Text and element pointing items
________
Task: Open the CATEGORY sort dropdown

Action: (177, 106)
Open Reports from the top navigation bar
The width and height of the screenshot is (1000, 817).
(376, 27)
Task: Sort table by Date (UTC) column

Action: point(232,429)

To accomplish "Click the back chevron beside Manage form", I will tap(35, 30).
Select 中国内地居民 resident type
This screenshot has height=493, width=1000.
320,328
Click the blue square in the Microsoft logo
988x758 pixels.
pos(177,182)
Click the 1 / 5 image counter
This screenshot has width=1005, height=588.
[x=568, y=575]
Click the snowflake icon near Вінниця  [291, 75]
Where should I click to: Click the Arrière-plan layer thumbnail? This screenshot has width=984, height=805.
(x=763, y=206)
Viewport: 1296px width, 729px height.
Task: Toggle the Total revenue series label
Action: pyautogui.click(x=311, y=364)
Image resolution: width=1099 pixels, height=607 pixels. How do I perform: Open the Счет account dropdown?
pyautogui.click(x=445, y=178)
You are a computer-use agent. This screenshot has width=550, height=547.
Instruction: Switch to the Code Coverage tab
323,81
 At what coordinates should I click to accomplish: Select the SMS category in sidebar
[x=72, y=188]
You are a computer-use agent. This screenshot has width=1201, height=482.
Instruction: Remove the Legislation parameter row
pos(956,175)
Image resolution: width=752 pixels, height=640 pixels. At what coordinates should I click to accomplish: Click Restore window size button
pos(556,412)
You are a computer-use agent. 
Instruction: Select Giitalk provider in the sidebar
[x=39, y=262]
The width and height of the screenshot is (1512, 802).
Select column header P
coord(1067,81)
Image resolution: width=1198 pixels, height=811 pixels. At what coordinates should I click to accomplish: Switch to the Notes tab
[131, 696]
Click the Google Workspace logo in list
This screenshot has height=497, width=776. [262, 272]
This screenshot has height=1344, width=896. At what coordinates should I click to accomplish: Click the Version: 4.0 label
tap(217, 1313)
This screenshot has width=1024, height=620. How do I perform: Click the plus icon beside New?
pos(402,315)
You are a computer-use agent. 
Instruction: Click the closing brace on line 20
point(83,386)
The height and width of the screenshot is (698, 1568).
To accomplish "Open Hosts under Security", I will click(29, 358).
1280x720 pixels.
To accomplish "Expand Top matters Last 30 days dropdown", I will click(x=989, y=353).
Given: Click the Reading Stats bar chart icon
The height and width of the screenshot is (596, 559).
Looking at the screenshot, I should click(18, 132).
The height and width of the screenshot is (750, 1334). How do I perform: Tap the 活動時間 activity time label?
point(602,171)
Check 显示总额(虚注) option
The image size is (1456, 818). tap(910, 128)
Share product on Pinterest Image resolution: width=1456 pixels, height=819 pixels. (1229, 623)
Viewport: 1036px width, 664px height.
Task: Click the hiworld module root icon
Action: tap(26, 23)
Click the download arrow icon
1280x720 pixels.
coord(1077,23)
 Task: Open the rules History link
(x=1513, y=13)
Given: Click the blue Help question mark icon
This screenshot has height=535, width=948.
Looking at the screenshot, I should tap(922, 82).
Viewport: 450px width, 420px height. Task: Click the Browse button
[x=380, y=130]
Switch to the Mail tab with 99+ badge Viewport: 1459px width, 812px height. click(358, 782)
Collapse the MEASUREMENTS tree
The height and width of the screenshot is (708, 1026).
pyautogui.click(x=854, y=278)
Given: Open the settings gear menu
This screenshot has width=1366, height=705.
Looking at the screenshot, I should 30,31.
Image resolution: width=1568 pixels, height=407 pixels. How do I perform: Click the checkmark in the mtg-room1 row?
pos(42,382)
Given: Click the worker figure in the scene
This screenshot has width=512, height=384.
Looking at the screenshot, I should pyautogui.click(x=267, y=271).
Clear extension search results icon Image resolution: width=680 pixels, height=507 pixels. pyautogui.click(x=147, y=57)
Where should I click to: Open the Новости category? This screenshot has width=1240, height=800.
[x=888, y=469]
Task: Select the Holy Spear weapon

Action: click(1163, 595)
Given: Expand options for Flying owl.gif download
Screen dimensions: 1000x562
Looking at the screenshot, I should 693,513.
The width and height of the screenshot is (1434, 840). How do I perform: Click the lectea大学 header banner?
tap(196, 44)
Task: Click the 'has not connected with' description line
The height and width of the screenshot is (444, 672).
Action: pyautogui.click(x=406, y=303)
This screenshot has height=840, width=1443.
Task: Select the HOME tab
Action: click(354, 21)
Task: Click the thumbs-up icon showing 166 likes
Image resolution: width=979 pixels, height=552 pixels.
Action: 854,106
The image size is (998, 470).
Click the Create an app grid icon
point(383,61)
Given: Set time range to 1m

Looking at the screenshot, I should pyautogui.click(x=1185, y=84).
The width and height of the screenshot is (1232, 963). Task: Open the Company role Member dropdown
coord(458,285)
________
Please repeat the items word for word, starting at the first line and stopping after the line that contains "Click the snowflake".

TASK SOLUTION
Task: Open the CATEGORY sort dropdown

Action: (177, 106)
Open Reports from the top navigation bar
The width and height of the screenshot is (1000, 817).
(376, 27)
Task: Sort table by Date (UTC) column

Action: point(232,429)

To accomplish "Click the back chevron beside Manage form", I will tap(35, 30).
Select 中国内地居民 resident type
This screenshot has height=493, width=1000.
320,328
Click the blue square in the Microsoft logo
988x758 pixels.
pos(177,182)
Click the 1 / 5 image counter
This screenshot has width=1005, height=588.
[x=568, y=575]
Click the snowflake icon near Вінниця  [291, 75]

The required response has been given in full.